Development of a lyophilized liposomal dosage form indolocarbazole derivative — LHS-1208

Abstract

Aim. The aim of this work was to create a lyophilized liposomal dosage form of native hydrophobic antitumor compound from the group of indolocarbazole derivatives — LHS-1208. Materials and methods. Quantitative determination of the drug content was carried out on a Cary 100 spectrophotometer using a standard sample at λ = 320 ± 2 nm. The analysis of the average diameter of liposomes was carried out by the method of correlation spectroscopy of light scattering using devices Nicomp-380 nanosizer and Zetasizer Nano ZS zetasizer, using the latter, the zeta potential of the liposomal dispersion was also measured.
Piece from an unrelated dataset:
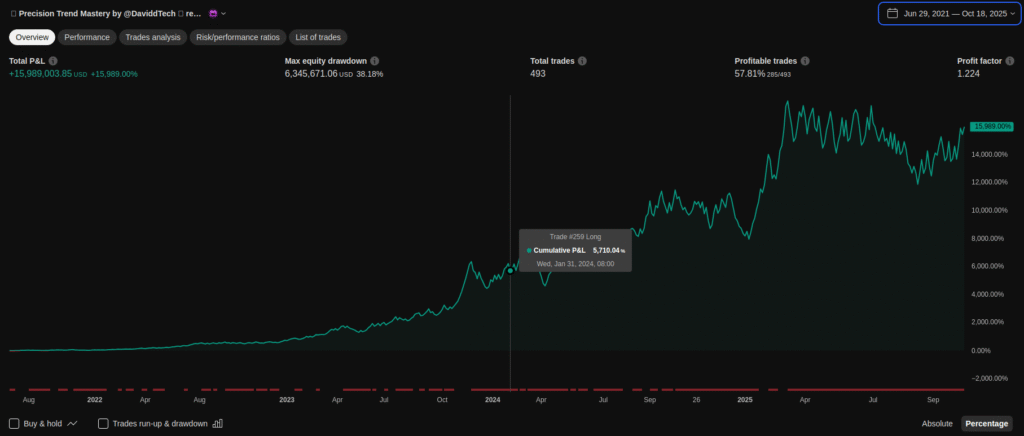Enable the Buy & hold checkbox
The height and width of the screenshot is (436, 1024).
(14, 424)
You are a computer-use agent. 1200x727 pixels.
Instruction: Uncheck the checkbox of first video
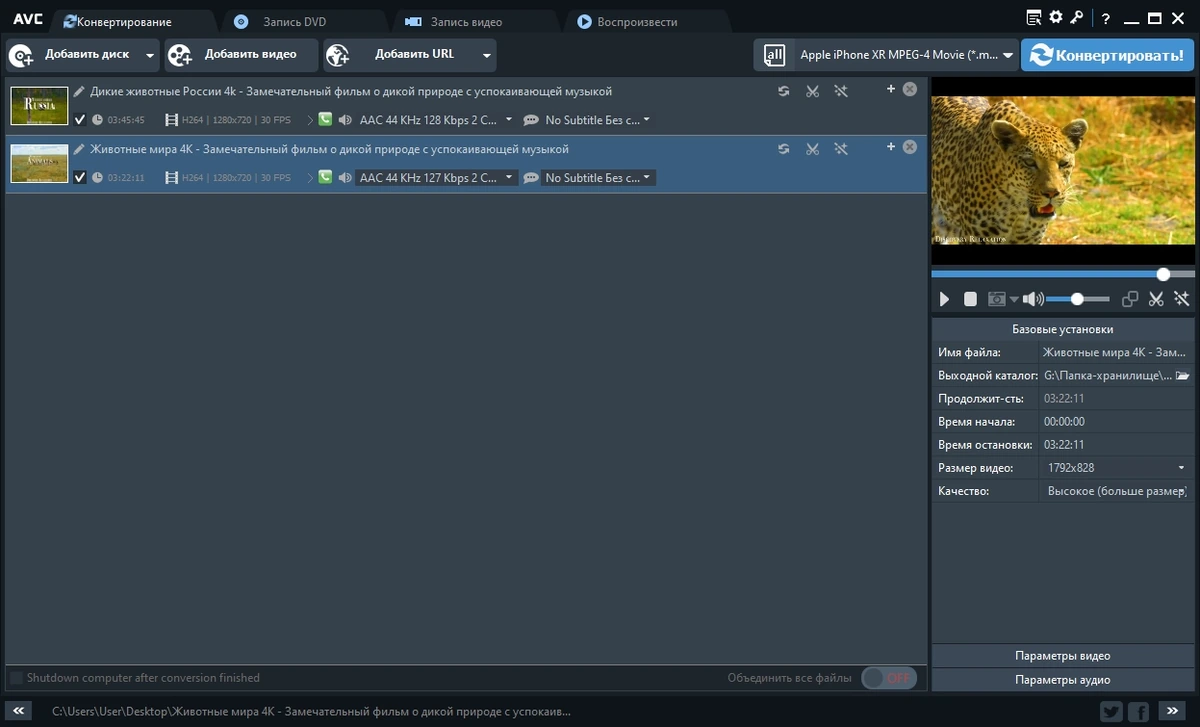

To measure the pH of the solution, a HANNA pH 211 pH meter was used. The dynamic viscosity was measured on a Vibro Viscometer SV-10 viscometer. Lyophilization was carried out in an Edwards Minifast DO.2 freeze-drying chamber. Results. Experimental models of compositions of lyophilized liposomal dosage form LHS-1208 with various molar ratios of components were obtained and analyzed. TLC analysis using several solvent systems can be used to detect and identify LHS-1208 in a liposomal dosage form. According to the results of the study, a spectrophotometric method was developed for the quantitative determination of the LHS-1208 content in the composition of a liposomal dosage form. Based on the studies carried out, quality indicators were selected for standardization of lyophilized liposomal dosage form LHS-1208 and subsequent development of the draft regulatory documentation. Conclusion. As a result of the complex pharmaceutical research, the optimum composition of the components was determined, and the technology for production of liposomal dosage form LHS-1208 was developed.